Work to complete: Word for word, retype the entire listing.

Information supplied:
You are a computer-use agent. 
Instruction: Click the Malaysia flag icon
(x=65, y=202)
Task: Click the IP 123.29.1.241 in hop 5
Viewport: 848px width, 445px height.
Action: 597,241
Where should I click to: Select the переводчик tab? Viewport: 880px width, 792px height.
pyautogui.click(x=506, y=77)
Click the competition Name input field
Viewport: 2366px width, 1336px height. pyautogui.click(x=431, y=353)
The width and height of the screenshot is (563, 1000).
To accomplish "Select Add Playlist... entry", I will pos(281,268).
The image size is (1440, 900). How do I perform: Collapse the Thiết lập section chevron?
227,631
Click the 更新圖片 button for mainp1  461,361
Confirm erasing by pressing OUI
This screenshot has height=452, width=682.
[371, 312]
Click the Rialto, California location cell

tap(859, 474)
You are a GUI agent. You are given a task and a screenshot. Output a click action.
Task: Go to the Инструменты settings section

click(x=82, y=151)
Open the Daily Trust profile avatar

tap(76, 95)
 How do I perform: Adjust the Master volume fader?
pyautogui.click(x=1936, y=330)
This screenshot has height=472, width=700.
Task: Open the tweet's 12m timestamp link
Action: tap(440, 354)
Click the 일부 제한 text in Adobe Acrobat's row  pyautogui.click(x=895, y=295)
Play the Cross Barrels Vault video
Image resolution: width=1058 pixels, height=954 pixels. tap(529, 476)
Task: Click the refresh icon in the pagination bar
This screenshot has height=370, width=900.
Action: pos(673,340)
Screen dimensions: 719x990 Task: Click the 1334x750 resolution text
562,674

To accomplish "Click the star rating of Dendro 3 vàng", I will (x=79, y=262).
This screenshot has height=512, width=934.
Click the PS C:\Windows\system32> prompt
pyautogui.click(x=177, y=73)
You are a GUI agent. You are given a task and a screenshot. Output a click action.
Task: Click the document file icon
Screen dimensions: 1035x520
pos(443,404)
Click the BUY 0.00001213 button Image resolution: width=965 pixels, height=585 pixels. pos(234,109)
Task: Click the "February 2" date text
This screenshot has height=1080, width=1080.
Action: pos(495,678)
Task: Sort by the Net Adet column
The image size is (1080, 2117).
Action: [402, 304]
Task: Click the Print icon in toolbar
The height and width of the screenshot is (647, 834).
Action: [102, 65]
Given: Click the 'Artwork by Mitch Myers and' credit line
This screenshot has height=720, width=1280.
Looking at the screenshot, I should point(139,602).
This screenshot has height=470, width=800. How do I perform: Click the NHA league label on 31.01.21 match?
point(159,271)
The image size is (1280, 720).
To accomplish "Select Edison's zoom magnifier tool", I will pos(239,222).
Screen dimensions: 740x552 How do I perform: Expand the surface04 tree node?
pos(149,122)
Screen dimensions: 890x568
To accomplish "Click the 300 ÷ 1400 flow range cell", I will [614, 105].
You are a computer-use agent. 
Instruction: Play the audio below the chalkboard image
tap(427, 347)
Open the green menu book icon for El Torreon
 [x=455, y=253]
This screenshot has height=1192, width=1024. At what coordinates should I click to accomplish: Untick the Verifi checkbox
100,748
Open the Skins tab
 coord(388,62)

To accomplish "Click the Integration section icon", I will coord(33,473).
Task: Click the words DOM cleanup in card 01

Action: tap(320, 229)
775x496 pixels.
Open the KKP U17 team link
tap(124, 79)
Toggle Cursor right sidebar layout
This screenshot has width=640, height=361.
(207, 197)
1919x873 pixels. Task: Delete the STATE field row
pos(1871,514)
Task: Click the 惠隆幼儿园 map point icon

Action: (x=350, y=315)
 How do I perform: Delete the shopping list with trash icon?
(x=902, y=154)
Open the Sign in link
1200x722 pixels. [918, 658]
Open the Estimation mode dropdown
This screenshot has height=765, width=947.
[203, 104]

Written response:
You are a computer-use agent. 
Instruction: Click the Malaysia flag icon
(x=65, y=202)
Task: Click the IP 123.29.1.241 in hop 5
Viewport: 848px width, 445px height.
Action: 597,241
Where should I click to: Select the переводчик tab? Viewport: 880px width, 792px height.
pyautogui.click(x=506, y=77)
Click the competition Name input field
Viewport: 2366px width, 1336px height. pyautogui.click(x=431, y=353)
The width and height of the screenshot is (563, 1000).
To accomplish "Select Add Playlist... entry", I will pos(281,268).
The image size is (1440, 900). How do I perform: Collapse the Thiết lập section chevron?
227,631
Click the 更新圖片 button for mainp1  461,361
Confirm erasing by pressing OUI
This screenshot has height=452, width=682.
[371, 312]
Click the Rialto, California location cell

tap(859, 474)
You are a GUI agent. You are given a task and a screenshot. Output a click action.
Task: Go to the Инструменты settings section

click(x=82, y=151)
Open the Daily Trust profile avatar

tap(76, 95)
 How do I perform: Adjust the Master volume fader?
pyautogui.click(x=1936, y=330)
This screenshot has height=472, width=700.
Task: Open the tweet's 12m timestamp link
Action: tap(440, 354)
Click the 일부 제한 text in Adobe Acrobat's row  pyautogui.click(x=895, y=295)
Play the Cross Barrels Vault video
Image resolution: width=1058 pixels, height=954 pixels. tap(529, 476)
Task: Click the refresh icon in the pagination bar
This screenshot has height=370, width=900.
Action: pos(673,340)
Screen dimensions: 719x990 Task: Click the 1334x750 resolution text
562,674

To accomplish "Click the star rating of Dendro 3 vàng", I will (x=79, y=262).
This screenshot has height=512, width=934.
Click the PS C:\Windows\system32> prompt
pyautogui.click(x=177, y=73)
You are a GUI agent. You are given a task and a screenshot. Output a click action.
Task: Click the document file icon
Screen dimensions: 1035x520
pos(443,404)
Click the BUY 0.00001213 button Image resolution: width=965 pixels, height=585 pixels. pos(234,109)
Task: Click the "February 2" date text
This screenshot has height=1080, width=1080.
Action: pos(495,678)
Task: Sort by the Net Adet column
The image size is (1080, 2117).
Action: [402, 304]
Task: Click the Print icon in toolbar
The height and width of the screenshot is (647, 834).
Action: [102, 65]
Given: Click the 'Artwork by Mitch Myers and' credit line
This screenshot has height=720, width=1280.
Looking at the screenshot, I should point(139,602).
This screenshot has height=470, width=800. How do I perform: Click the NHA league label on 31.01.21 match?
point(159,271)
The image size is (1280, 720).
To accomplish "Select Edison's zoom magnifier tool", I will pos(239,222).
Screen dimensions: 740x552 How do I perform: Expand the surface04 tree node?
pos(149,122)
Screen dimensions: 890x568
To accomplish "Click the 300 ÷ 1400 flow range cell", I will [614, 105].
You are a computer-use agent. 
Instruction: Play the audio below the chalkboard image
tap(427, 347)
Open the green menu book icon for El Torreon
 [x=455, y=253]
This screenshot has height=1192, width=1024. At what coordinates should I click to accomplish: Untick the Verifi checkbox
100,748
Open the Skins tab
 coord(388,62)

To accomplish "Click the Integration section icon", I will coord(33,473).
Task: Click the words DOM cleanup in card 01

Action: tap(320, 229)
775x496 pixels.
Open the KKP U17 team link
tap(124, 79)
Toggle Cursor right sidebar layout
This screenshot has width=640, height=361.
(207, 197)
1919x873 pixels. Task: Delete the STATE field row
pos(1871,514)
Task: Click the 惠隆幼儿园 map point icon

Action: (x=350, y=315)
 How do I perform: Delete the shopping list with trash icon?
(x=902, y=154)
Open the Sign in link
1200x722 pixels. [918, 658]
Open the Estimation mode dropdown
This screenshot has height=765, width=947.
[203, 104]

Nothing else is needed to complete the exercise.